Entries taken from a collection:
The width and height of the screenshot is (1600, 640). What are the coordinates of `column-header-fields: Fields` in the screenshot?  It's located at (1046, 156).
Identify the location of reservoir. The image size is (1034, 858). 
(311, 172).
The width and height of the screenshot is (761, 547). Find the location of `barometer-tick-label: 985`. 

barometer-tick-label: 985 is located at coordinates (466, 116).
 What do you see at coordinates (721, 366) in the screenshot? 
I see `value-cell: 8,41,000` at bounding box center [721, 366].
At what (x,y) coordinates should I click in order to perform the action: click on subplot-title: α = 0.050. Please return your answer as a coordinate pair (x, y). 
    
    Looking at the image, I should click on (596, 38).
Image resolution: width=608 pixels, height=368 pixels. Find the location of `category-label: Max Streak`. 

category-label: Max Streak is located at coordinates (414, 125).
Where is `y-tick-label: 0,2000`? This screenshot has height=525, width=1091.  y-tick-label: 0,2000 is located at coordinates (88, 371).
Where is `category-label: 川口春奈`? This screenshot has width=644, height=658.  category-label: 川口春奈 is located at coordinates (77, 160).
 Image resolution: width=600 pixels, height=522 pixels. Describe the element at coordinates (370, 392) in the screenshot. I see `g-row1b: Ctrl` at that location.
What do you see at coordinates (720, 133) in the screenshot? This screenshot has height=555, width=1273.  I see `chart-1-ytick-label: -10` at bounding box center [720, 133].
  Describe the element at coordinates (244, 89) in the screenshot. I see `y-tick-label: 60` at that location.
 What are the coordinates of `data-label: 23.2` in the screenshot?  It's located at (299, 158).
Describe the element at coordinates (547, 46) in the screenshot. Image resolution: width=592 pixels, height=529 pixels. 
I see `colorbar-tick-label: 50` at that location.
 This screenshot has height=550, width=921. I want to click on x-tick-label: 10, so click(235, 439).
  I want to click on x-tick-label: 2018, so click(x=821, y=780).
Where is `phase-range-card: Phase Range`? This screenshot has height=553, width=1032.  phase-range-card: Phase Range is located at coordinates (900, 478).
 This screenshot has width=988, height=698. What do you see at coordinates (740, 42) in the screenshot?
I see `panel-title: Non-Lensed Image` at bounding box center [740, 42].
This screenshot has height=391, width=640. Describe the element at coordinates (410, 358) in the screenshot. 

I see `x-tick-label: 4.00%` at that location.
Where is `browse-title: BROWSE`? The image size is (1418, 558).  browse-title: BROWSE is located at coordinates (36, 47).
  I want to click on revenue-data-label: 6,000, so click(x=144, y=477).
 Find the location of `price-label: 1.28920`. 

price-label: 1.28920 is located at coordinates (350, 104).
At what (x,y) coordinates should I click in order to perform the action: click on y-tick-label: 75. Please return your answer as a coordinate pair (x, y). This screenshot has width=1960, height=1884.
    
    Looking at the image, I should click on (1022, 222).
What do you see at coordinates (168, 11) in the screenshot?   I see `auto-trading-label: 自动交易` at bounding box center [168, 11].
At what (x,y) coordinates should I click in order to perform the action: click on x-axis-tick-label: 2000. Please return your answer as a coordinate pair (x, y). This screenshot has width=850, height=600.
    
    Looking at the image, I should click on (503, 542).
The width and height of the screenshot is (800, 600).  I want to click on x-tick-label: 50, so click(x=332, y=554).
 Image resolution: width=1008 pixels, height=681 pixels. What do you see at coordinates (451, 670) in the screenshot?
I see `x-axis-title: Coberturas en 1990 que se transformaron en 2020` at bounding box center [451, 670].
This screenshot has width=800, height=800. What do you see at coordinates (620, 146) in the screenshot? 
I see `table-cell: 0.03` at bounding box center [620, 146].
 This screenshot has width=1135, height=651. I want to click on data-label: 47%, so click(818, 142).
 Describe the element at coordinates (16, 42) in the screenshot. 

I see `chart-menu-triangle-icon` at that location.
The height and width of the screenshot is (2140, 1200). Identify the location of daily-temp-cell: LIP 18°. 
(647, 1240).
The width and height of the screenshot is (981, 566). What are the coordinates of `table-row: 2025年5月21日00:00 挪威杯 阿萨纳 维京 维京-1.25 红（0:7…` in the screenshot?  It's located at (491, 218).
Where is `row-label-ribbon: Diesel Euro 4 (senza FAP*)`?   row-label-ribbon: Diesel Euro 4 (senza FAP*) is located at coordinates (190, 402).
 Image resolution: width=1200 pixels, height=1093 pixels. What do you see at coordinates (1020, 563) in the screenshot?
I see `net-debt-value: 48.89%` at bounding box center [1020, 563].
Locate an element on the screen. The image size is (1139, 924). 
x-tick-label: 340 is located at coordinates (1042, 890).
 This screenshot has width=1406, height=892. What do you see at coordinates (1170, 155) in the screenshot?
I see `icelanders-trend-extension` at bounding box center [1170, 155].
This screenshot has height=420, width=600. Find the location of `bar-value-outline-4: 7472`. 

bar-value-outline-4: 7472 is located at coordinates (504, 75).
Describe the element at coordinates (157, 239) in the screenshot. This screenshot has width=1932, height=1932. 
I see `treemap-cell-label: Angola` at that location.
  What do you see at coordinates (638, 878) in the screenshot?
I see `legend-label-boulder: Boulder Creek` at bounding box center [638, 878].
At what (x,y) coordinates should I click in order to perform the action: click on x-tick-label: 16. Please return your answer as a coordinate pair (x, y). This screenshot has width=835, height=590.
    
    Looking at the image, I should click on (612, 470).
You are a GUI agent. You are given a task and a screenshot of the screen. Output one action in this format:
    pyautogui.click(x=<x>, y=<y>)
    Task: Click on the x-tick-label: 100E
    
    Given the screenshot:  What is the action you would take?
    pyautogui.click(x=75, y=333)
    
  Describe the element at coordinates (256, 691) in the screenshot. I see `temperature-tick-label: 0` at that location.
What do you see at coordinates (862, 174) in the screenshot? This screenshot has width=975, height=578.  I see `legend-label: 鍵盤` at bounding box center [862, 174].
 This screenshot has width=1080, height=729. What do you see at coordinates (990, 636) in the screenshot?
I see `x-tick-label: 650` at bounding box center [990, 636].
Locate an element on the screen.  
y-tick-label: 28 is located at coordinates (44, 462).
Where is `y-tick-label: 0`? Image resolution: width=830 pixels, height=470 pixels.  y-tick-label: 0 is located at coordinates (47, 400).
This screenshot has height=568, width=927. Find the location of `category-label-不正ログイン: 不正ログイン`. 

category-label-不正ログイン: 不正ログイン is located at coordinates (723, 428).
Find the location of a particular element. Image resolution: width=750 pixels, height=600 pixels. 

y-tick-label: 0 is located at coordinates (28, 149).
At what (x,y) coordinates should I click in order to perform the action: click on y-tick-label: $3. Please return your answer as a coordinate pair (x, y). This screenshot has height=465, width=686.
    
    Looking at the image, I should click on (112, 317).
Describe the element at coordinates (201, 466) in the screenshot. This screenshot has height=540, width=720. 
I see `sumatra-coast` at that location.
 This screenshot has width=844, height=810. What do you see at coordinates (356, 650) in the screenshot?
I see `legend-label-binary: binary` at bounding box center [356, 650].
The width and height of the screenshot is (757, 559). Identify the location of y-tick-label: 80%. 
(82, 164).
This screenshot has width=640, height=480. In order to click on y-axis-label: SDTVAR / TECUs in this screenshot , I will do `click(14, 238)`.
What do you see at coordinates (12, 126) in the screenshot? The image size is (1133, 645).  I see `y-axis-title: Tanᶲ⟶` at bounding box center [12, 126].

_Aim of the exercise_: Can you switch "Find the location of" to "Locate" in the rows starting with the line that contains "coordinates (47, 400)." and going on through the line that contains "category-label-不正ログイン: 不正ログイン is", leaving everything else in those lines the same?

_Task result_:
Where is `y-tick-label: 0`? Image resolution: width=830 pixels, height=470 pixels.  y-tick-label: 0 is located at coordinates (47, 400).
This screenshot has height=568, width=927. Locate `category-label-不正ログイン: 不正ログイン`. 

category-label-不正ログイン: 不正ログイン is located at coordinates (723, 428).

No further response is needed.